La France - avec la Suisse - compte quelques grands leaders mondiaux sur ce créneau. La France est pourtant le mauvais élève de l’Europe pour l’allaitement maternel. C’est le pays, avec l’Irlande, où les femmes allaitent le moins et le moins longtemps. Elles sont à peine la moitié à allaiter en maternité, contre plus de 95 % dans les pays du nord de l’Europe et ne sont plus que 5 % à allaiter à quatre mois, contre 27 % au Royaume-Uni, par exemple. Mais à toute chose malheur est bon, car la France a développé des produits de substitution, qui s’exportent bien. Deux tiers de la production française est exportée. De belles performances qui servent une image de qualité.

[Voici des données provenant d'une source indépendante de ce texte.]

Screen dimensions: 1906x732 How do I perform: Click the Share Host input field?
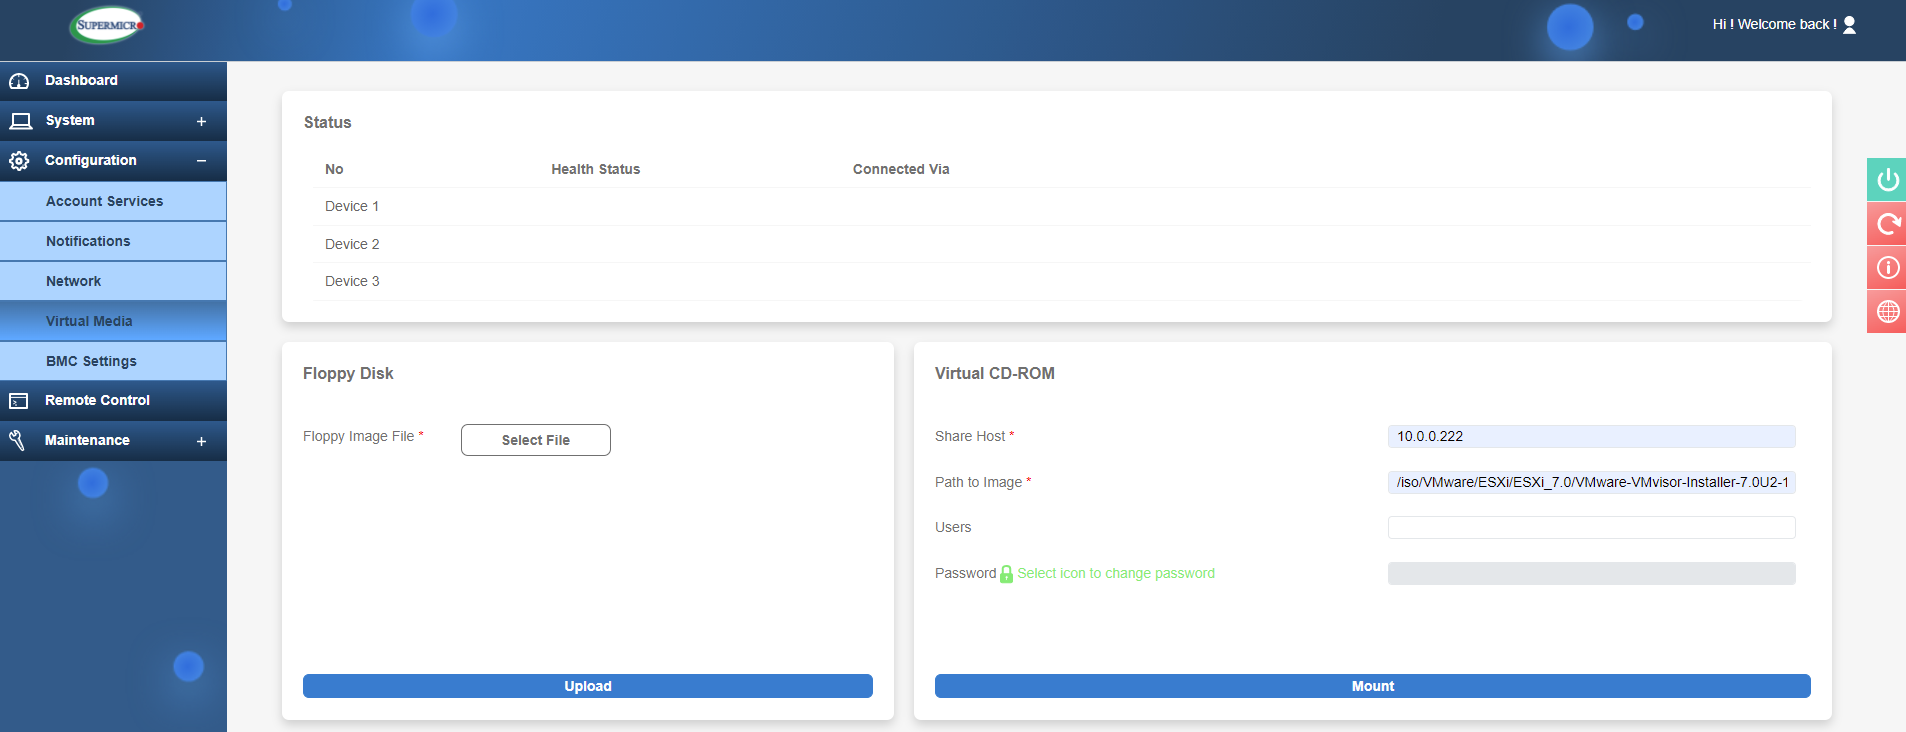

Patatras, en 2013, la Commission a décidé de légiférer. La réforme a été adoptée avant le programme du président Juncker sur « mieux légiférer », mais elle est inspirée du même objectif de simplification du cadre législatif et réglementaire de l’Union. Le nouveau règlement supprime le régime des produits dits diététiques, pour le remplacer par un régime des « denrées alimentaires destinées à certains groupes vulnérables ». Un jargon destiné à banaliser les produits (dont la qualification de diététique était quelquefois usurpée), à augmenter la concurrence, mais qui a des conséquences pratiques sur les règles de préparation, d’information et de publicité. Les entreprises avaient trois ans pour s’y préparer. La réforme entre en vigueur en juillet. La France est très attentive à ce dossier. Elle souhaite garder une mention spécifique pour le lait infantile, mais d’autres « refusent d’accroître sans raison le prestige de ces produits ». D’autant que les industriels glissent parfois aussi un peu de sucre, créant ainsi une addiction tout à fait dommageable. L’étiquetage va être un enjeu décisif pour la filière.

« Il faut développer des marchés de niche », entend-on souvent. Certes. Mais il y a aussi des marchés de niche qui se ferment. Dans le cas présent, il y a des fenêtres qui mettent des persiennes. Le plus curieux dans cette affaire, est que la Commission européenne reconnaît qu’elle ne sait absolument pas comment le marché - les opérateurs comme les consommateurs - va réagir au nouveau cadre qu’elle a fixé.